Page MenuHomePhabricator

AMDGPU: Remove broken ternary i16 patterns

Authored by jvesely on Jul 25 2018, 11:55 PM.



Fixup test to check for GCN prefix
These patterns always zero extend the result even though it might need sign extension.
This has been broken since the addition of i16 support.
It has popped up in mad_sat(char) test since min(max()) combination is turned into v_med3, resulting in the following (incorrect) sequence:

v_mad_i16 v2, v10, v9, v11
v_med3_i32 v2, v2, v8, v7

Fixes mad_sat(char) piglit on VI.

Diff Detail


Event Timeline

jvesely created this revision.Jul 25 2018, 11:55 PM
arsenm added inline comments.Jul 26 2018, 1:46 AM

These can be fixed, they don't need to be dropped.

It's also more complicated because since gfx9 there is a control bit for whether the high 16-bits are zeroed or preserved which we haven't implemented

jvesely added inline comments.Jul 26 2018, 10:00 AM

There is no reason to preserve and fix them since they'd need to be the same instructions which end up being used anyway.
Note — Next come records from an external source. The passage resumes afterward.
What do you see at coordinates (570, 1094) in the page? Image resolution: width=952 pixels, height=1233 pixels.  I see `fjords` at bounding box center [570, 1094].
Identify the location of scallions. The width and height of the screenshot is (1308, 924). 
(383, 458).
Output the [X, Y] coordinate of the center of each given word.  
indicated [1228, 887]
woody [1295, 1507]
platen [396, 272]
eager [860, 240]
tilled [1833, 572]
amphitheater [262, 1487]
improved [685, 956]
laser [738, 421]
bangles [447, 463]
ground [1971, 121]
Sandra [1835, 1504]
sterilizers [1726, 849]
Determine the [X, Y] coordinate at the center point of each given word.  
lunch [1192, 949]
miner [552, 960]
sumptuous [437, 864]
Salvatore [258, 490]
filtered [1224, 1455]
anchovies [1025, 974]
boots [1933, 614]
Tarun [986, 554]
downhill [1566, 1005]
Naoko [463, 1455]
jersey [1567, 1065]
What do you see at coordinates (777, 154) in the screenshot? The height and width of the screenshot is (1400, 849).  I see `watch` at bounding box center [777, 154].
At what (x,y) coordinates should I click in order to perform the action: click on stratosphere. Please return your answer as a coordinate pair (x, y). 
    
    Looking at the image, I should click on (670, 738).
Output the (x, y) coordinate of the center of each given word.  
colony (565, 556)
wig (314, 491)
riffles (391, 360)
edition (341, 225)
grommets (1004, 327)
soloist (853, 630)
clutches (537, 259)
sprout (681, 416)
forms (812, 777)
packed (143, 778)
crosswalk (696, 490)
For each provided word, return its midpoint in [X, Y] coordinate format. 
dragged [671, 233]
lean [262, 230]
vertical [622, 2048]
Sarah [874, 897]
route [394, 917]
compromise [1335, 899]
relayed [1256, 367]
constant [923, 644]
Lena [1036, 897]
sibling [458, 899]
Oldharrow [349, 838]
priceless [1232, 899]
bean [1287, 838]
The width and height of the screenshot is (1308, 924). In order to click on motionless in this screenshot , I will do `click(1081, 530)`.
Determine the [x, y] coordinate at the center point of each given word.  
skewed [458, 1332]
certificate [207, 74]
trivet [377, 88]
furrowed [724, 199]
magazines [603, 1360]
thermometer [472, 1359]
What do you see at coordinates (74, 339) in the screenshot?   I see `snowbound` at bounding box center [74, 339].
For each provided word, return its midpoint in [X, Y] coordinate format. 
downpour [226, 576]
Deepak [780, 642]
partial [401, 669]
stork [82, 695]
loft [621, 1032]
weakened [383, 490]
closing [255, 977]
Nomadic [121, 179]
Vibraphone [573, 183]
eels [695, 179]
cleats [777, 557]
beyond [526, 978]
There is nothing to be gained from having the extension part in the pattern.

the gfx9 part does not apply you can drop zero_extend if v_mad_i16 clears those bits, but that should not be handled in this pattern.

jvesely added inline comments.Jul 26 2018, 12:10 PM

In fact including the extension op here would be damaging. Leaving it outside exposes it to other patterns that could replace or eliminate it.

Can we just have the fix in, and worry about optimizing i16 extends later?

arsenm accepted this revision.Aug 7 2018, 12:56 AM



instnamer on these

This revision is now accepted and ready to land.Aug 7 2018, 12:56 AM
jvesely updated this revision to Diff 159595.Aug 7 2018, 2:14 PM

rename numbered operations

jvesely marked an inline comment as done.Aug 7 2018, 2:15 PM
This revision was automatically updated to reflect the committed changes.